→ Problem details: Each line of the entries that mentions the string "screenshot" needs to be reported.

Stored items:

--*--

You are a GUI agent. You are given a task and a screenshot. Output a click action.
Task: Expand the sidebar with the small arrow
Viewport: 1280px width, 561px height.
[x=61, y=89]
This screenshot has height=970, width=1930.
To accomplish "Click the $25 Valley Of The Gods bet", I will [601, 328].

--*--

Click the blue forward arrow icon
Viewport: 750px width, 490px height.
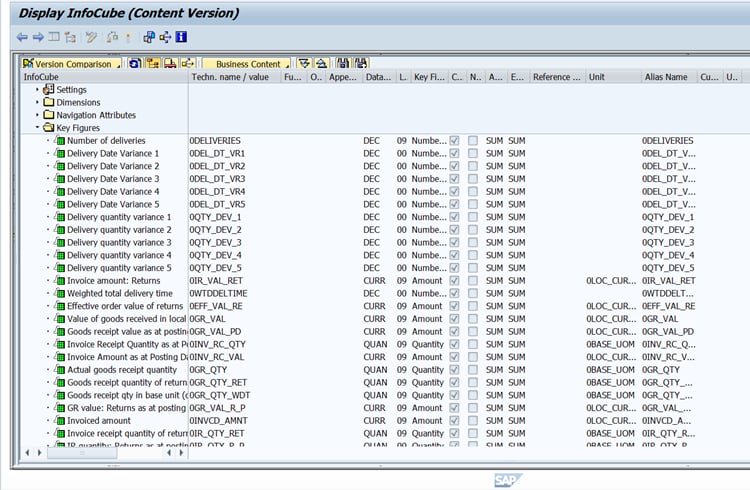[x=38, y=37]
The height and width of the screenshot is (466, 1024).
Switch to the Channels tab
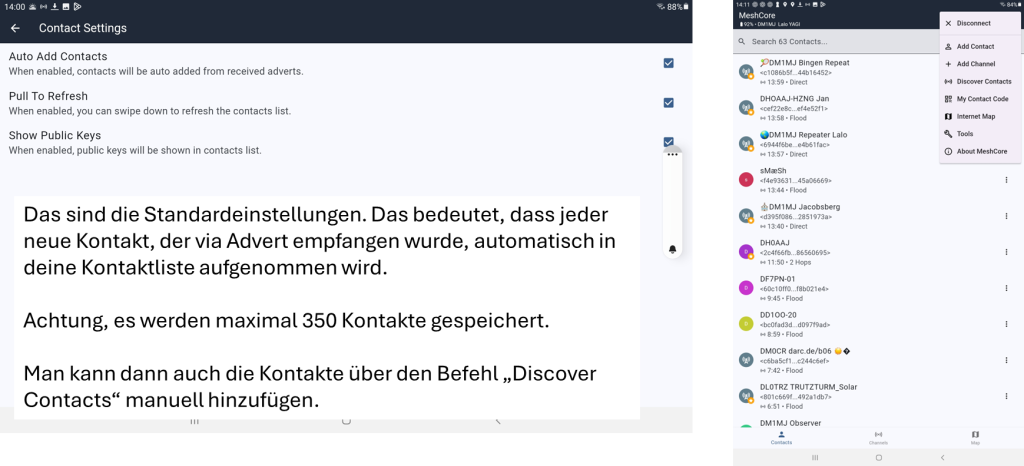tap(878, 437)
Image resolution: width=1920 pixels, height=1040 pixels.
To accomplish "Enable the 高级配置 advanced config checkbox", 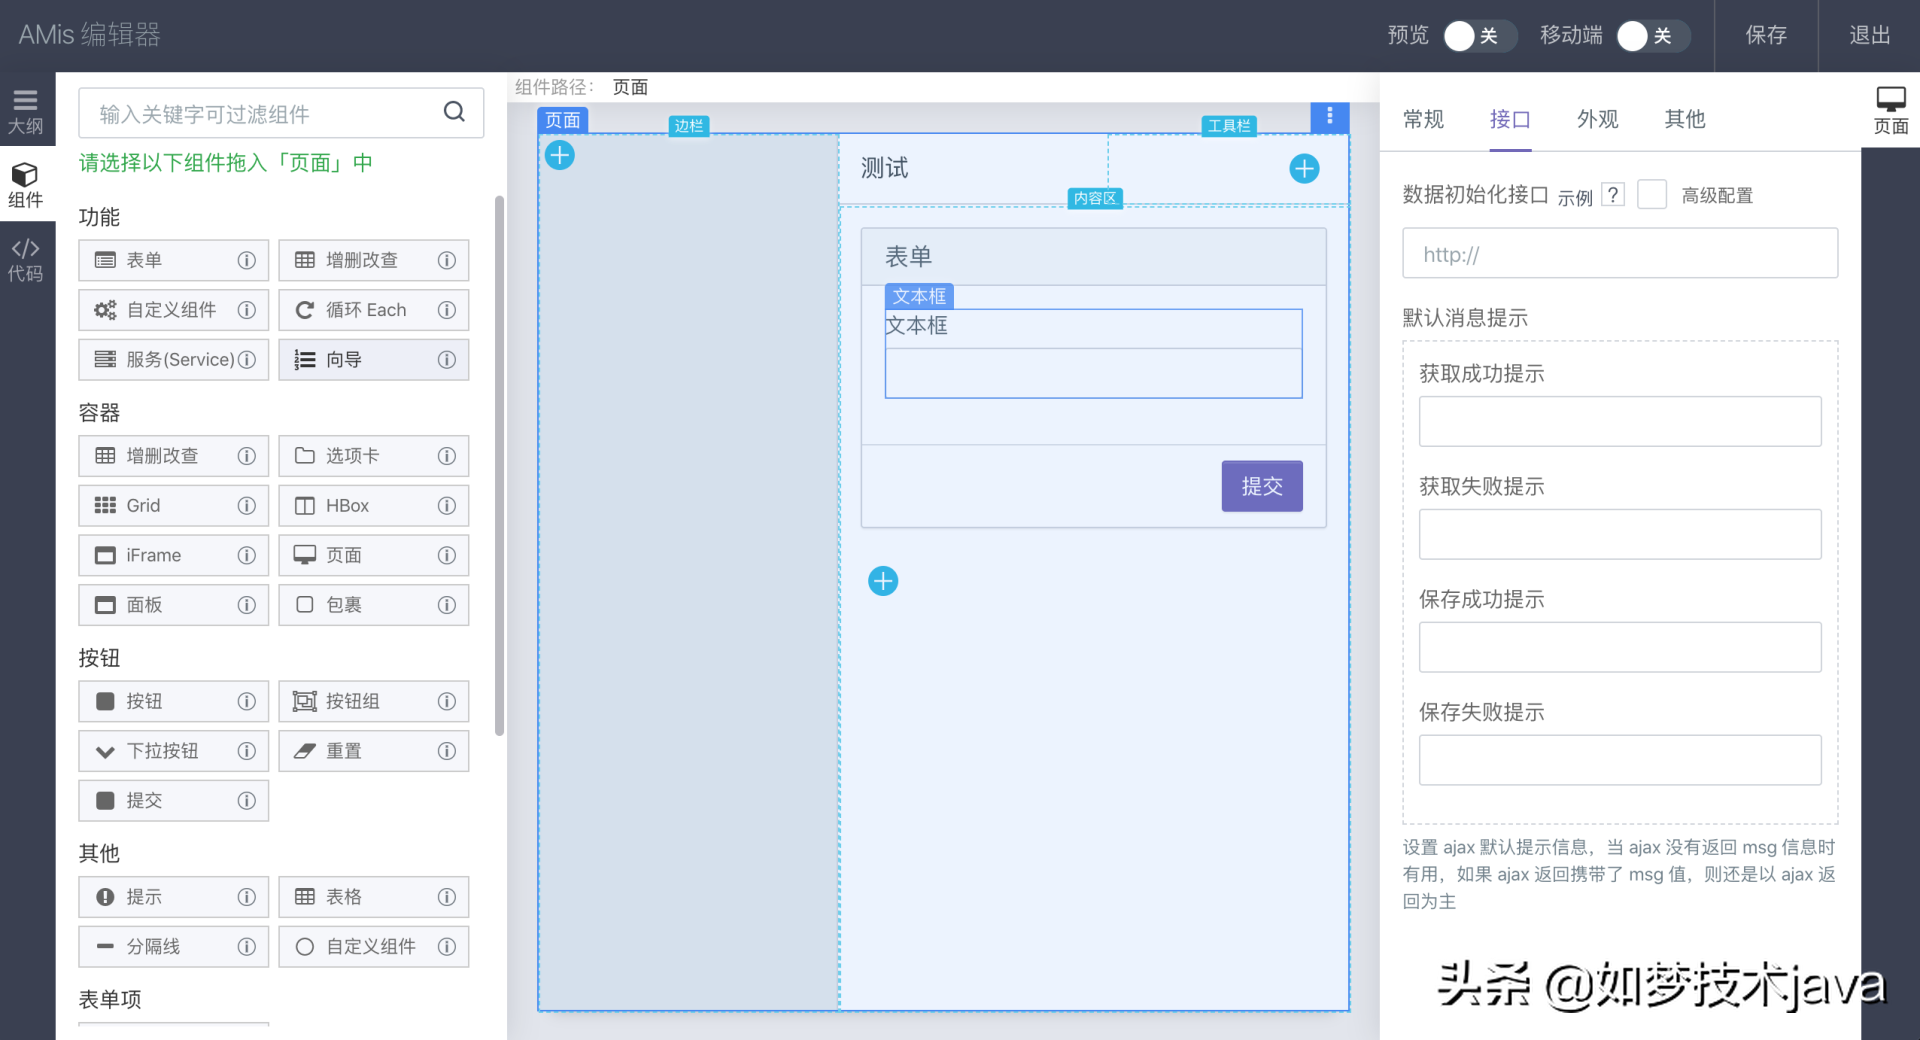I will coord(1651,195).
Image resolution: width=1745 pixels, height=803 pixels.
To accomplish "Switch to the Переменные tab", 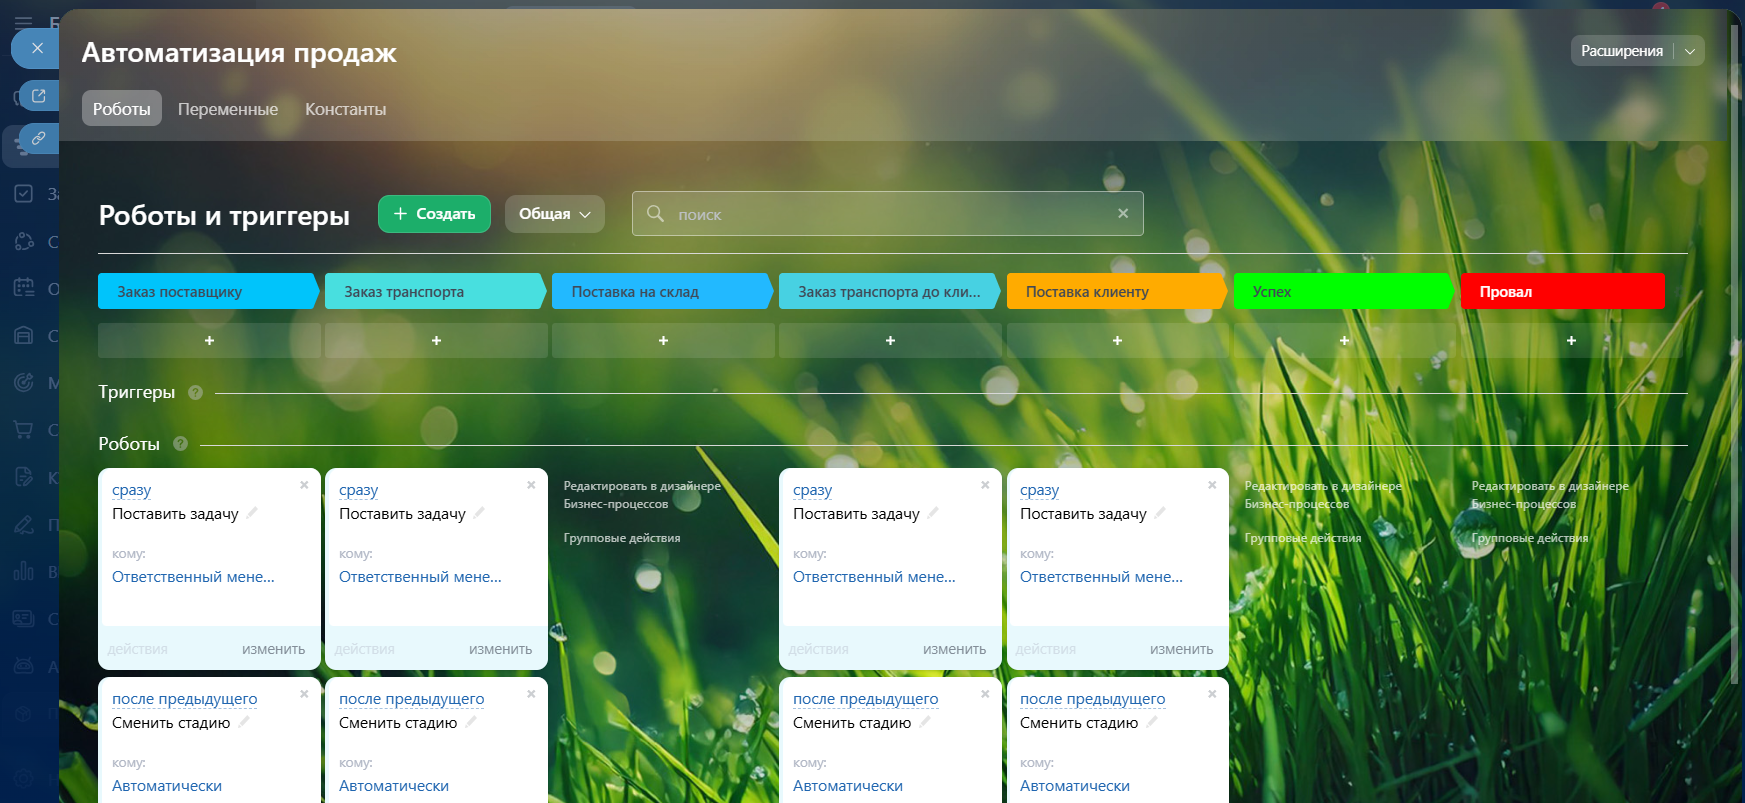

--*--

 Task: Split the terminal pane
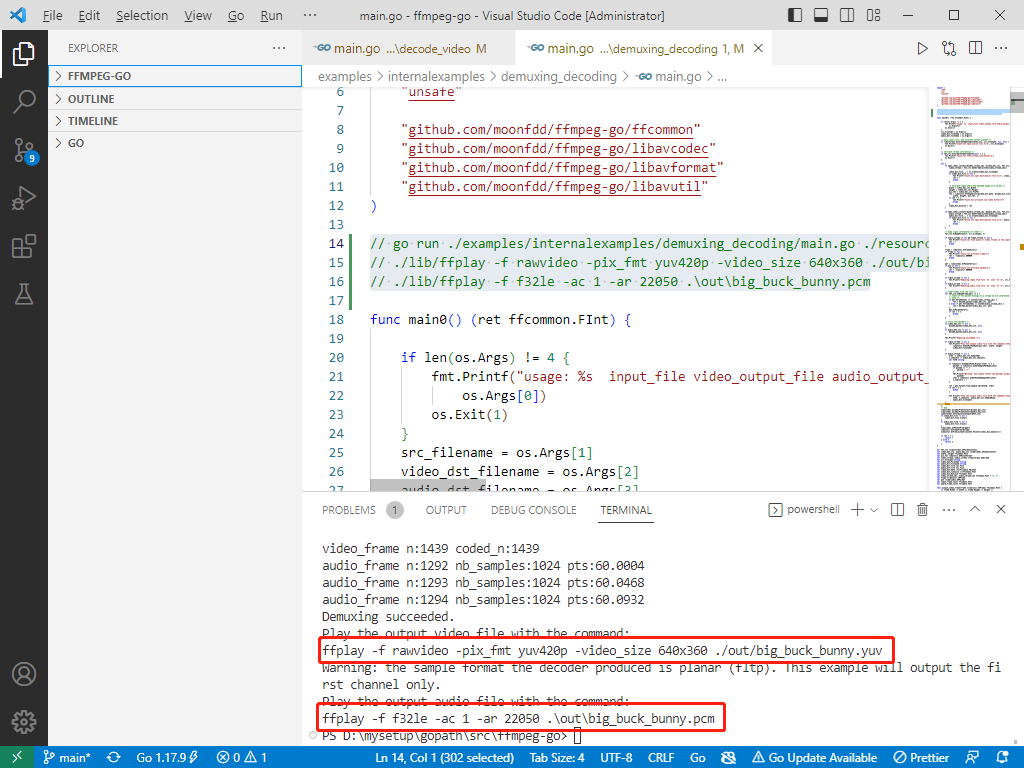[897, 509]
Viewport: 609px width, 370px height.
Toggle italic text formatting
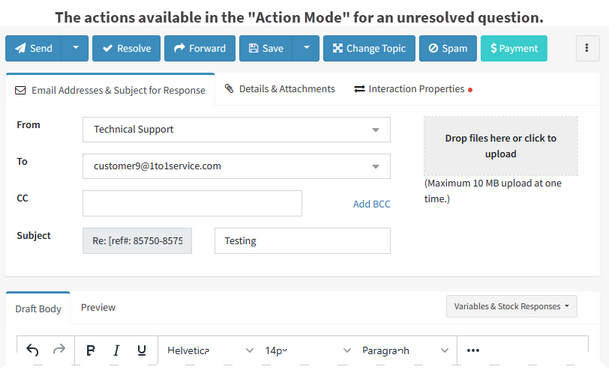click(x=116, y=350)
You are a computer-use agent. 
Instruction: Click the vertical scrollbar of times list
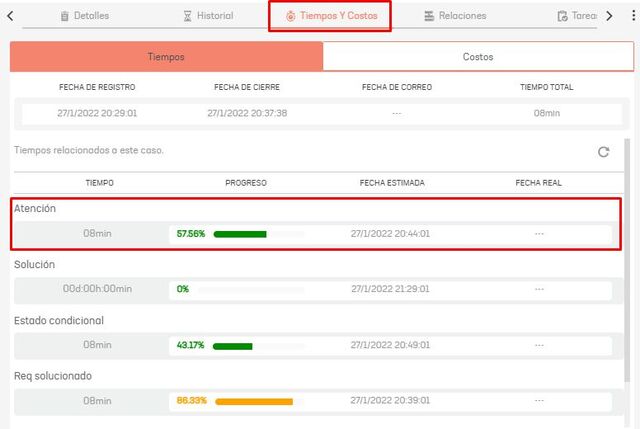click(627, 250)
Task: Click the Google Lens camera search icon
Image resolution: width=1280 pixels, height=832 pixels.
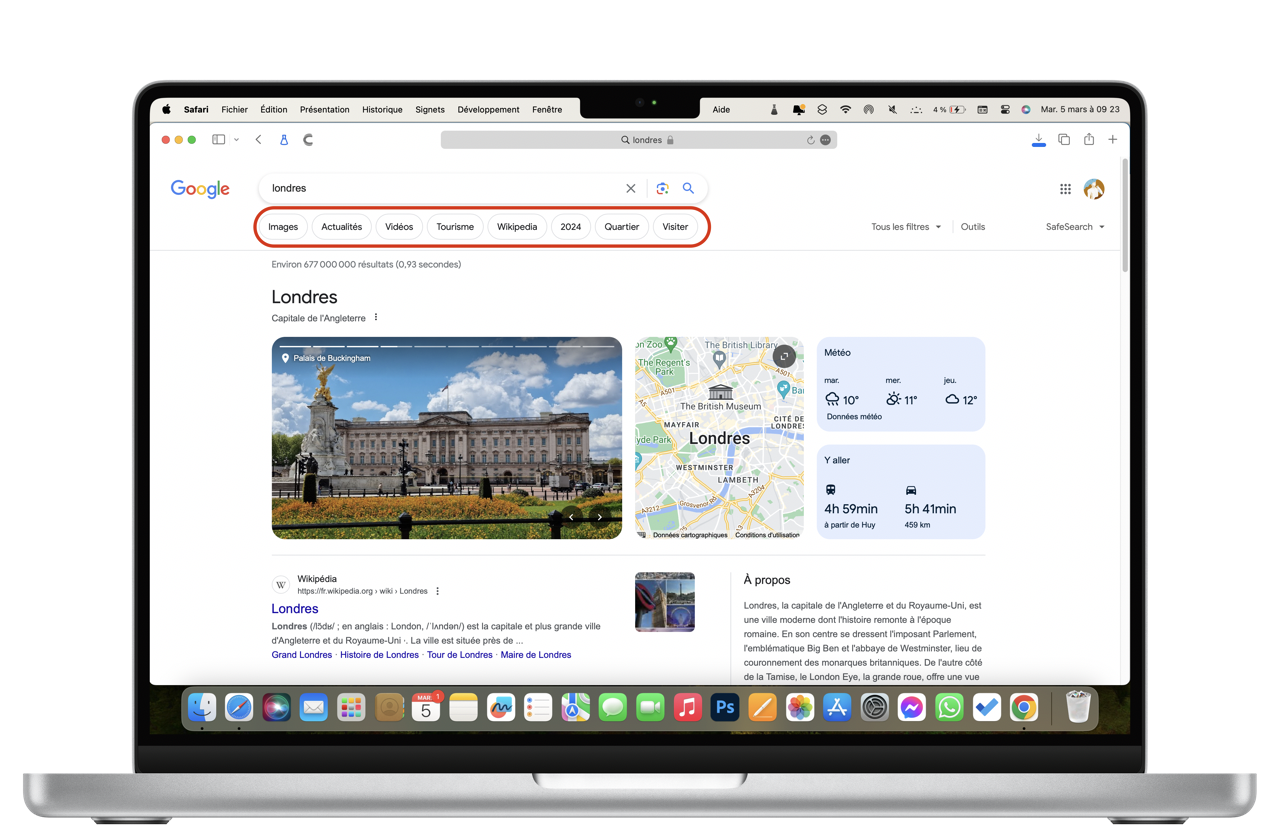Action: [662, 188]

--*--

→ Task result:
You are a GUI agent. You are given a task and a screenshot. Output a click action.
This screenshot has height=970, width=1930.
The height and width of the screenshot is (466, 1024).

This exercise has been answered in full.